:: INSTRUCTIONS ::
a. In the autorickshaw story, reproduce the passage starting at "But no more, I" and ending at "stifle a laugh.", substituting "shears" for "scissors".
b. Answer these questions from the autorickshaw story:
(i) How many children does the driver say he has?
(ii) For how many years does the driver claim he has been driving?
(iii) Whom does the narrator take to the mall this morning?

TEXT SHOWN section start

Last weekend, I step out of a mall loaded with packages and groceries, and am immediately approached by an autorickshaw driver.
He tries to haggle, but I'm determined not to pay more than a taxi (which is faster and more comfortable), so he reluctantly agrees. I get in and we set off.Madam – I take you to another shop?
No thank you.
Just five minutes.
Which country you are from?
But I like U.S.! He glances slyly at me in the mirror.
That’s nice. And I like India. Now take me home! He continues to cajole as we drive.
Five minutes you shop, I get pay.
Nooooooooooooooooooooooooooooo! I scream, and even as I’m screaming, I realize how stupidly screechy I sound. Mr. autorickshaw driver is obviously not used to screechy women, because he seems momentarily taken aback. Then he fights back.
Noooooooooooooooooooooooooooo! he screeches back, mimicking me perfectly. I am not amused. I glare my best glare at him. I am ready to jump out of the rickshaw, into traffic, and walk the rest of the way home, if need be. (Autorickshaw drivers in Chennai are not known for their hospitable behavior toward passengers. There is currently a training program in effect to teach them some basic principles of courteous behavior.)
He’s not so stupid that he can’t see he’s really pissed me off now. He changes tactics.
Madam - I have 3 children, two boys and a girl. I need money.
I want to shoot back--WHY do you keep having children if you have no money?--but my Tamil is not good enough to get that concept across, his English is not good enough to understand mine, and I don’t really want to sound like a pompous, judgemental American bitch. But he must read the sentiment on my face.
But no more, I stop. No more children. Cut, cut, cut.
He pantomimes snipping with scissors. I’m guessing he’s telling me he’s had a vasectomy, which is really more than I need to know about my rickshaw driver that I’ve known for all of 10 minutes. But this is India after all, and I can’t help but stifle a laugh.
I pick you up every day, ok? You call me, mobile phone, I pick you up.
Right. I would sooner walk 20 miles than sit in this dude's vehicle again.
I driving 10 years, never accident, he boasts, as he narrowly misses a two-wheeler with a baby on it.
I don't really want this guy to know where I live, so I have him drop me off a few blocks from my house. But instead of turning around and leaving, he follows me down the street, watches me go into the building. He parks the vehicle at the end of my building, a dead end street. I have no idea what he's up to, but I go straight upstairs and lock the door securely.
I'm relieved that Chennai has thousands of other autorickshaw drivers. I've never yet had the same driver twice, so I'm not likely to ever see this guy again.
This morning, I take Clare to the mall. As we step outside with our packages, we are approached by...you guessed it. Spencer. Thousands of people in the mall, hundreds of autorickshaws waiting outside of it. What are the chances?!
Why you no call me? I give you card. You no call.
I'm amused that he's acting insulted, like we had a one-night stand or something, and then I blew him off. He seems more subdued on this trip.
Maybe he graduated from that autorickshaw driver hospitality training?

TEXT SHOWN section end
RECORDED DATA section start

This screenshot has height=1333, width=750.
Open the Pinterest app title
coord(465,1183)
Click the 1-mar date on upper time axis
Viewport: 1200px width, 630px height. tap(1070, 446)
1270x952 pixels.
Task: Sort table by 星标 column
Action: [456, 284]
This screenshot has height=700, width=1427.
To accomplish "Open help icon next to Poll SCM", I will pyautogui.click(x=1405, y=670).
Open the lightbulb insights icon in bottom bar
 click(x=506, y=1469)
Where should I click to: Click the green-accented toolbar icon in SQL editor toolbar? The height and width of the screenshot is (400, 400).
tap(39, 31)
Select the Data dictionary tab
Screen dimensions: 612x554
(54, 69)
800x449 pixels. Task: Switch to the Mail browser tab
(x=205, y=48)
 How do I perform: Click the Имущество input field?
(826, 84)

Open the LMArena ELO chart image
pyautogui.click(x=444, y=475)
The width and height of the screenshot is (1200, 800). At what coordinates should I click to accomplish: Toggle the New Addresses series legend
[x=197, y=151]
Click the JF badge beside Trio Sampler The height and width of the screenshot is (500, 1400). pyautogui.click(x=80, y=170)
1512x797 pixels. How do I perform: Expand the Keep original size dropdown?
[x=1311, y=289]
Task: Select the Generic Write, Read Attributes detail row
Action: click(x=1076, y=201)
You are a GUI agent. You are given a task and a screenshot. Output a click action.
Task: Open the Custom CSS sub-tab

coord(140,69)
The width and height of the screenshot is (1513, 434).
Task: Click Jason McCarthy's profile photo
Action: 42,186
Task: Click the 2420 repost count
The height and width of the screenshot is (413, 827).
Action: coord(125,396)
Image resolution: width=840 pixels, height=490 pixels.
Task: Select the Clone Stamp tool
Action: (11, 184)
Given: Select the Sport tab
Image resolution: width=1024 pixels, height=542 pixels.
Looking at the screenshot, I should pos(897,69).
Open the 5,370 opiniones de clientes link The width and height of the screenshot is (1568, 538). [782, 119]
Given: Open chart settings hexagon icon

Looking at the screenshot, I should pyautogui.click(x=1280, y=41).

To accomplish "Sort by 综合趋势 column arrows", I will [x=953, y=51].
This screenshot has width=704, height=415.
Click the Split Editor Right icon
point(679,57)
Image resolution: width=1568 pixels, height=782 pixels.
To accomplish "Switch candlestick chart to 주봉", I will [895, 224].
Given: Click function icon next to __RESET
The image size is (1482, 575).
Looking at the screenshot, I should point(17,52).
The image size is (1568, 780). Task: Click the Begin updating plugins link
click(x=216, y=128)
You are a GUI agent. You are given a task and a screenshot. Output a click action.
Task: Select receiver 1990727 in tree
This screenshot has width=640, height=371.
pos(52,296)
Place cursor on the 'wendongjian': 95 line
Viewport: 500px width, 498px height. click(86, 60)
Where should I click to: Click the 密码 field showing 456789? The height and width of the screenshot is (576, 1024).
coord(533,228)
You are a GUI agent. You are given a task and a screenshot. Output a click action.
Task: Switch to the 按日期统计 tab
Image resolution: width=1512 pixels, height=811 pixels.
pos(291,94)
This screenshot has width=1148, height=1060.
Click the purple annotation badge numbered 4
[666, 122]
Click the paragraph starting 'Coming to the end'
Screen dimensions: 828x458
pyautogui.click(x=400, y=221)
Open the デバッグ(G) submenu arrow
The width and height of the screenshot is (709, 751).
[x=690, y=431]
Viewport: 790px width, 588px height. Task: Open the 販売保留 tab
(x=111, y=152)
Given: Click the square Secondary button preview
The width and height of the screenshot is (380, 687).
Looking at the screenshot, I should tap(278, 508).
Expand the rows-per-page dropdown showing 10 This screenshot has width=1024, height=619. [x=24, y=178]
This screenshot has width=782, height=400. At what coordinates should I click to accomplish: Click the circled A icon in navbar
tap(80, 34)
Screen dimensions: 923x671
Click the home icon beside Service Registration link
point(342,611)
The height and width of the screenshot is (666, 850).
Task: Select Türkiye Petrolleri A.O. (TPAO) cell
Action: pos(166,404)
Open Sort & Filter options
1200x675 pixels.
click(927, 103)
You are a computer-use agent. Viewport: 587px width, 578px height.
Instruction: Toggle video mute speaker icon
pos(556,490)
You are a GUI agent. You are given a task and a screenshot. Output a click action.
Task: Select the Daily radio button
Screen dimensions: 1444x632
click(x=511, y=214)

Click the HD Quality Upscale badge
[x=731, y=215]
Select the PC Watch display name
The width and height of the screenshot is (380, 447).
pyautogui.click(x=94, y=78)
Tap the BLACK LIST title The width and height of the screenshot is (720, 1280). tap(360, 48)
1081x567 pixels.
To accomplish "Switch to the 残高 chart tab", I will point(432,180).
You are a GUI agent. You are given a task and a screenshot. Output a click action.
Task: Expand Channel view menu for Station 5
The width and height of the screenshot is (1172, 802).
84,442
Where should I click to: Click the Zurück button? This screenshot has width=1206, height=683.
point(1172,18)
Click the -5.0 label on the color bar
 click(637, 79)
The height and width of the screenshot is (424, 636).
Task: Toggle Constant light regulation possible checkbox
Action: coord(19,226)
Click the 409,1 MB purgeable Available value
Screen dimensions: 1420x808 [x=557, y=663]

RECORDED DATA section end

:: ANSWERS TO THE PROBLEMS ::
a.
But no more, I stop. No more children. Cut, cut, cut.
He pantomimes snipping with shears. I’m guessing he’s telling me he’s had a vasectomy, which is really more than I need to know about my rickshaw driver that I’ve known for all of 10 minutes. But this is India after all, and I can’t help but stifle a laugh.

b.
(i) Three: two boys and a girl.
(ii) 10 years.
(iii) Clare.